Geoffrey Hinton rues his work on Artificial Intelligence and quits his job at Google to responsibly warn of potential risks.
The dawn of AI is believed to be a remarkable moment in the industrial field and perhaps should be considered as significant as the introduction of web browsers in the later part of the twentieth century. However, the very hands that laid their foundations have come against technology.
Dr Geoffrey Hinton after working for a decade at Google has now joined the doomsayer party and condemned the competitive market and companies who have been working on generative artificial intelligence technology and are sooner planning to integrate such work practices, subsequently reducing the workforce.
OpenAI the San Francisco start-up released a new version of ChatGPT and more than a thousand researchers and technology leaders signed an open letter which called for a moratorium of six months as the technology is considered to be of profound risk to societies as well as humanity.

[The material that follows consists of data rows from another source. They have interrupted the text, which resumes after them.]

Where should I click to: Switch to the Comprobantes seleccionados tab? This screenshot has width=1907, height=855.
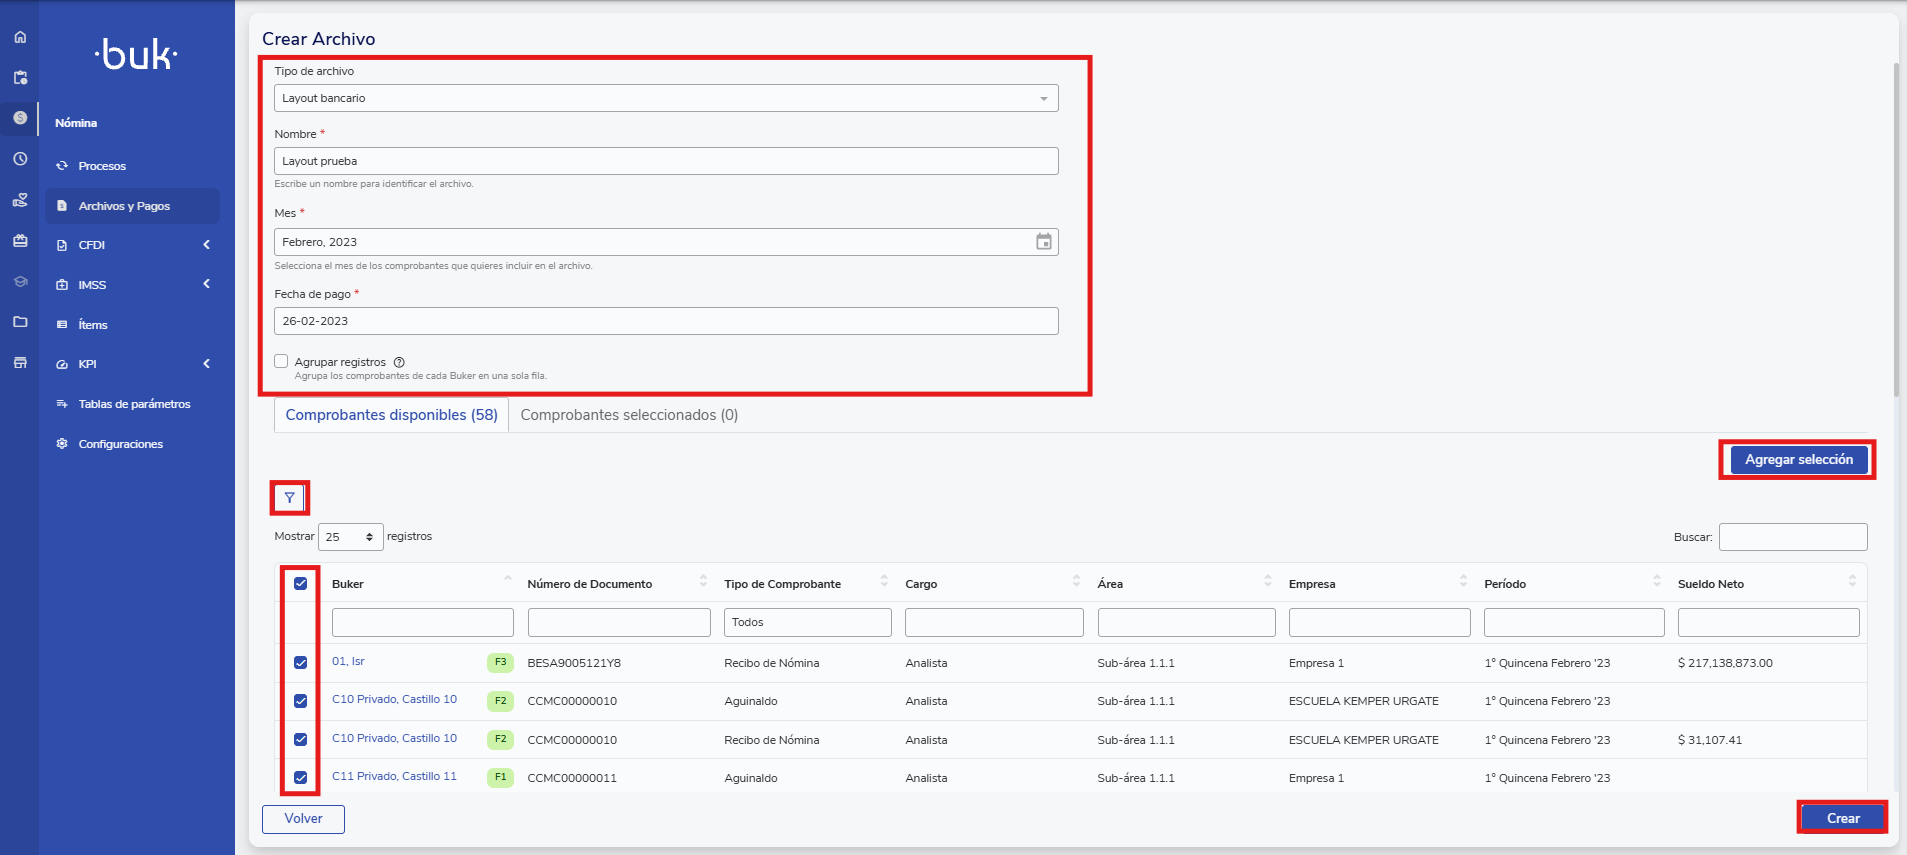click(629, 415)
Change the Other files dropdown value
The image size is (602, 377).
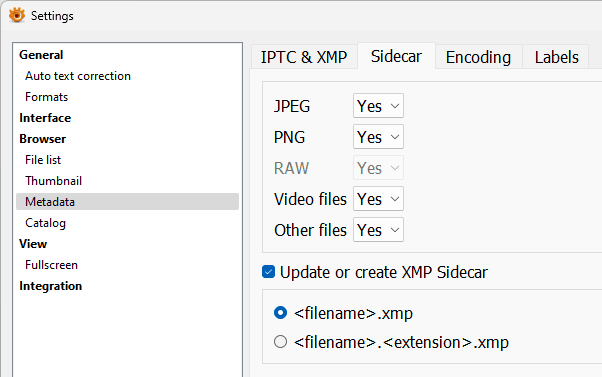[378, 230]
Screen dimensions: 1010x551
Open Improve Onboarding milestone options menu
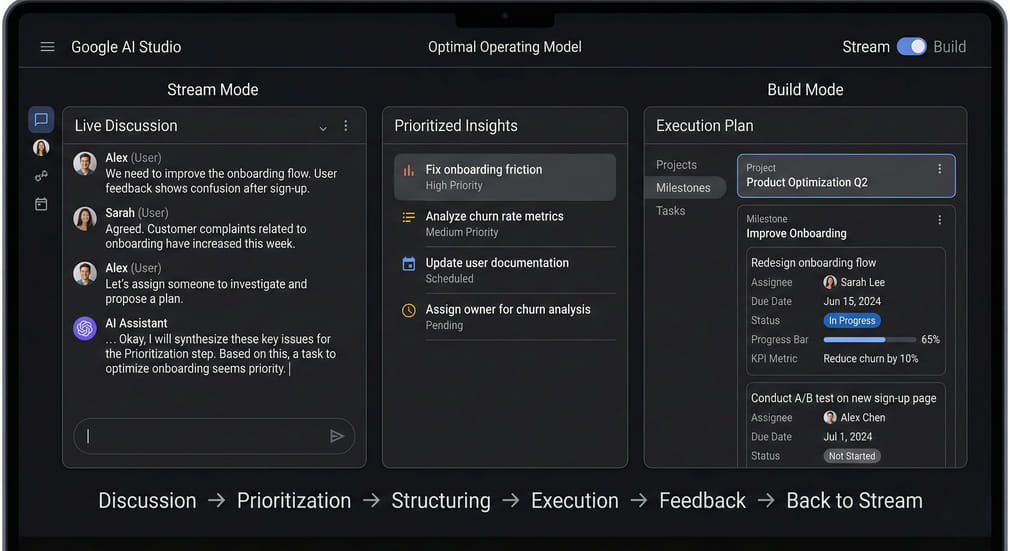point(939,220)
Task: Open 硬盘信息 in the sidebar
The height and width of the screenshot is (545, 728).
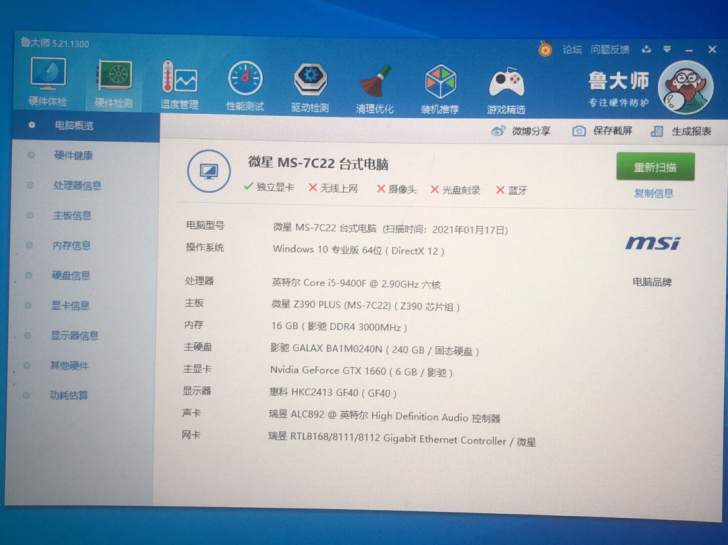Action: point(70,275)
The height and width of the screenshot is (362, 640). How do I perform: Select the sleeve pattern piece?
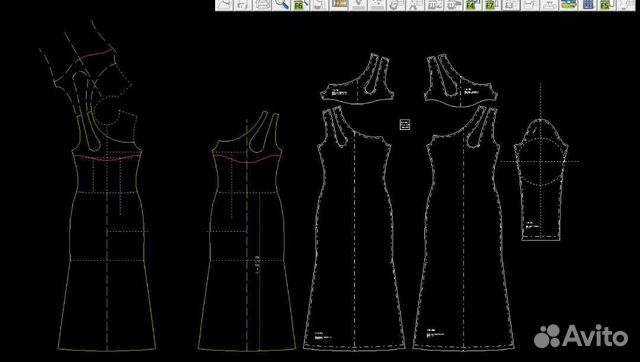click(x=541, y=180)
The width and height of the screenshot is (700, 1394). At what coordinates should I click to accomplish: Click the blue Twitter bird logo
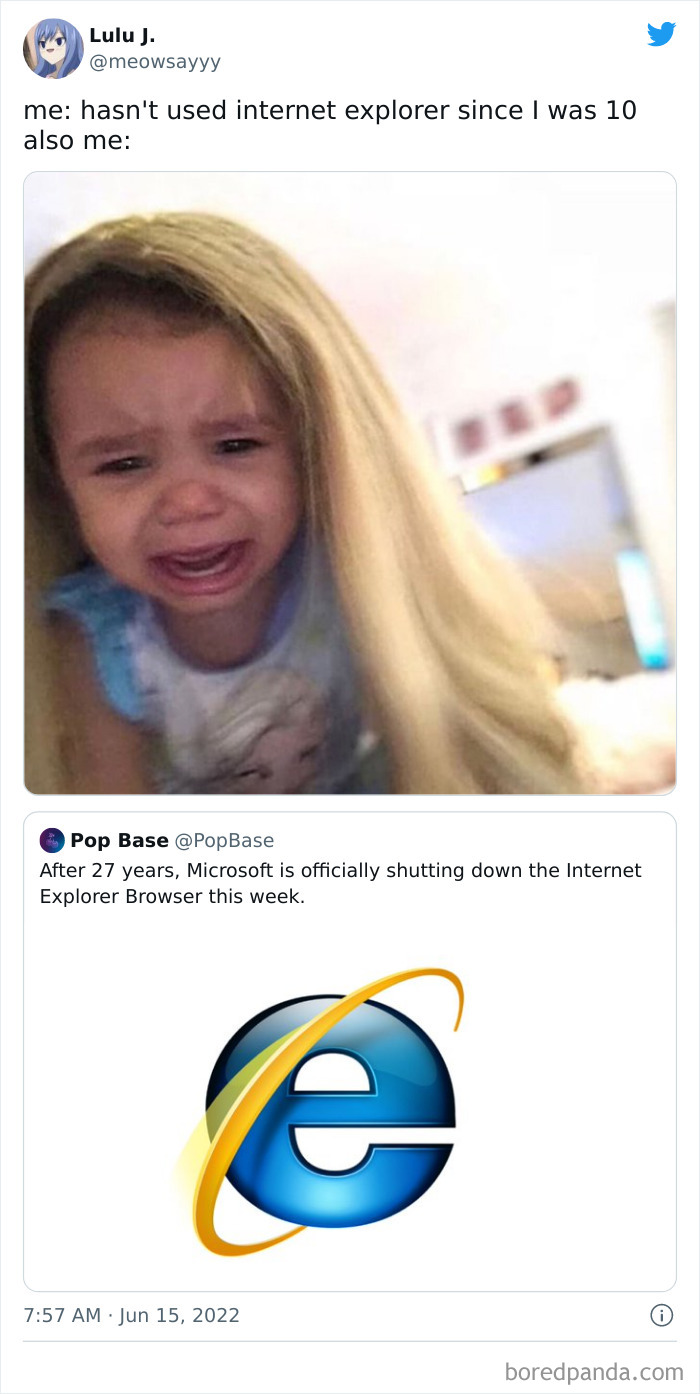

Association for the Advancement of Artificial Intelligence released their letter warning of the risks of Artificial Intelligence. Dr Geoffrey Hinton could not sign it as he was bound by corporate ethics therefore he notified the company last month of his resignation. He even talked over the phone to the chief executive officer of Google, the details of which he was not comfortable mentioning.
The use and development of AI along with his convictions drove Dr Hinton’s career in this field. A seventy-five-year-old British expatriate who graduated from the University of Edinburgh in 1972 believed in an unique idea called neural network which later became his life work.
Based on this idea a company was started by Dr Hilton and his two students which was later acquired by Google for about forty-four million dollars. Dr Hinton and two others also got the Turing Award for their work on neural networks famously called the Nobel prize of computing.
He feels that if we look at the progress of artificial intelligence now and compare it with what it was five years before, taking into account the difference and propagating it forward makes it look scary.
Generative AI needs to be fed with a large amount of data to improve, perhaps the companies would keep doing the same to strike out their competitors, unaware of what they might unleash into society. Earlier he felt that artificial intelligence systems have yet to learn however they have been improving rapidly and are overlapping human intelligence in many areas. Not only they would take up rote tasks like translators, and paralegals but also something more than that.
He further feels that the tech race might escalate up to a global level and unlike nuclear weapons, it is highly unlikely to know if nations or groups have been working on it secretly also the scalability of this technology needs to stop until they know the ways to control it.
What becomes important here is Dr Hinton felt and acted upon his responsibility as a researcher to inform the world of the upcoming AI race. Instead of pioneering further, he understood where it was essential to intervene. Ironically working with artificial intelligence made him more humane than his peers who still believe the risks of AI to be a hypothesis perhaps this will be an age to know where we must stop.